In Amphora, you command a wisp of smoke that lives in a, well, amphora. Like a genie or spirit, your smokey form watches over the life of a girl, guiding her and her family through the major scenes in their lives. Each scene is displayed in colourful environments that draw inspiration both from shadow theater and stained glass windows. The amphora is located somewhere in the level and your area of effect surrounds it. This means that you are not able to manipulate objects everywhere in the scene and may lose control of them if they end up outside this area. If the objects are important, they will spawn back in, giving you a chance to try again. Your task in each scene (or level) is to manipulate certain objects in a certain to complete the task needed to proceed. Usually, the levels are fairly straightforward and the goal is clear from the beginning.

What is not always clear is the way how to solve it. While most scenes are easily breezed through, there were two in particular that were difficult, the sheep and the ship levels. In the sheep level, it was not made clear how to solve it and I got through it by breaking the game. Later, while watching a video of how to complete the level the proper way, the solution required an idea that had not been introduced before and wasn’t used after. The ship level was difficult because the controls were janky and fiddly. This resulted in trial and error as I continuously swept my mouse back and forth trying to launch this item correctly.

The questionable controls and physics prevail throughout the game, but it was only in this instance where I felt it had a detrimental effect on my play. The rest of the puzzles more or less worked as they should have, though if you are going to achievements, you will encounter more jankiness.
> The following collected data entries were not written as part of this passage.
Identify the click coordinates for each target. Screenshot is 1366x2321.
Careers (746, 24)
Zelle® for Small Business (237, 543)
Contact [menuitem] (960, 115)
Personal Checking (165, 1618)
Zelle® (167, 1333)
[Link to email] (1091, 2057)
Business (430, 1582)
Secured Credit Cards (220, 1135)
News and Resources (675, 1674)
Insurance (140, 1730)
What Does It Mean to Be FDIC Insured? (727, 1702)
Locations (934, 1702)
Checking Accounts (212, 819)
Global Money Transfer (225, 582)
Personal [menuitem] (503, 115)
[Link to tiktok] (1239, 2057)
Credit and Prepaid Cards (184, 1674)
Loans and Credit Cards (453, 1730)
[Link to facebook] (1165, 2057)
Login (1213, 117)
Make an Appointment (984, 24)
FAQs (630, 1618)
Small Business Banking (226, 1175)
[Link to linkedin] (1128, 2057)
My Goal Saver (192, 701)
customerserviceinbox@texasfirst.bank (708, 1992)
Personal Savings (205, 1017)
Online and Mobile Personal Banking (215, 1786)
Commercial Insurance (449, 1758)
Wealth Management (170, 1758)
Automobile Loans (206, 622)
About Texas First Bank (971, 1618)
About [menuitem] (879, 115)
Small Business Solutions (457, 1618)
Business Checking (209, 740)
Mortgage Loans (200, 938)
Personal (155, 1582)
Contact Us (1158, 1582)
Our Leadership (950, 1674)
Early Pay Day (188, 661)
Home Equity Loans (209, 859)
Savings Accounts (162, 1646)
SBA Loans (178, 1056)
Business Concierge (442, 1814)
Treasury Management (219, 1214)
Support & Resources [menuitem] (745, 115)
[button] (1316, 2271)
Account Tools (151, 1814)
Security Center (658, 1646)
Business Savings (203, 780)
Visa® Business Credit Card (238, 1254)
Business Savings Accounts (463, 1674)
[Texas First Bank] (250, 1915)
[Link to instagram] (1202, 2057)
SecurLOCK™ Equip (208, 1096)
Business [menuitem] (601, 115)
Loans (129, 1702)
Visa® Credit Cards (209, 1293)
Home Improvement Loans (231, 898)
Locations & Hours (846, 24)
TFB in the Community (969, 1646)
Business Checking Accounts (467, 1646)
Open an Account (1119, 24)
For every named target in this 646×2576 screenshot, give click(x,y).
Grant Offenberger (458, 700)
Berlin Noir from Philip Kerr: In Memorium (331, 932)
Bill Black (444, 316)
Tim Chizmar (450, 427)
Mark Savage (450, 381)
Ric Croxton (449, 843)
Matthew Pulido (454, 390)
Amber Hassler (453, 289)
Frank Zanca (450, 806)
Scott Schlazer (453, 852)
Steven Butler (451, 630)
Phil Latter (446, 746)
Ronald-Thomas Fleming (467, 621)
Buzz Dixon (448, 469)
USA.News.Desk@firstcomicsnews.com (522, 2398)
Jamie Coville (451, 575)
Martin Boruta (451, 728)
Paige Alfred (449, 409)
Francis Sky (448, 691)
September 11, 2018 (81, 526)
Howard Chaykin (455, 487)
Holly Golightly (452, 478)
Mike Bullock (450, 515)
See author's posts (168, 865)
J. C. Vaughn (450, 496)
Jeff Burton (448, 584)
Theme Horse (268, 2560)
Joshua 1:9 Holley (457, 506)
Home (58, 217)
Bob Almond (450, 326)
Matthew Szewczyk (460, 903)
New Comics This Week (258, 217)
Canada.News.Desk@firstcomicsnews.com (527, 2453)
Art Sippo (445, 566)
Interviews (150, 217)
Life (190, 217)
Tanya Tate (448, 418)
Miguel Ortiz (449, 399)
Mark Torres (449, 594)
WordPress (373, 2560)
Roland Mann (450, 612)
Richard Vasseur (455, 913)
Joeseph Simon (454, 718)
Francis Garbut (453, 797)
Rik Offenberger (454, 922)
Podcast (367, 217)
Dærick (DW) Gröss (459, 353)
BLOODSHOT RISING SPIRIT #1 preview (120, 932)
When trying to toss objects across the screen is not enough, the smoky amphora unlocks a new mechanic, wispy silver lines. These lines can be drawn and cut and drawn again to hold things in place, kind of. There are some strange rules around how exactly these lines work and what they can do, so experimentation is a must. This mechanic becomes essential in certain puzzles, where you need to hold things in place in relation to other objects or keep certain things in place. A few of my solutions had these ugly spiderwebs all over as I was frantically drawing lines to get one that worked.

Each scene looks great and is something to look forward to, and tells the story of the life of a girl and possibly her family. We see stereotypical phases of her life – falling in love, marriage, playing with toys, going to war, traveling – but there is no explicit narrative. This often leads to confusion about the context of what is happening in the scene. In the aforementioned ship scene, the player has to moor a ship so a passenger can get on and supposedly go to a far away land. We don’t know why, or where and while this may not be important for the actual game, it made the narrative seem superfluous.

A story might be necessary to include to give some context and structure to the puzzles, but I wish it had been implemented a bit better. Since the game is without speech or written text, the stories of each scene rely solely on visuals (and the cultural references of the player) for delivery. Some scenes are quite complex and delightful, but others are bare by comparison. Perhaps more time on each scene and a less ambitious story with more straightforward set pieces would have improved it.

It does not take away from the experience except in implanting the feeling that I had missed something profound. What is this amphora anyway?

In the end, it comes down to inspiration. Some of the scenes are great. Reading bedtime stories to the young girl, love at first sight in the marketplace, the man under the rain of arrows are all superb. The craft of these really highlight where the developer’s inspirations lay and make the less well-thought out scenes stand out even more as filler scenes. Amphora is a game that feels like it started as an aesthetic first and a game second.

But it is a great aesthetic. If you can deal with the inconsistent inspiration and the inconsistent difficulty, it is a nice puzzler for a handful of hours.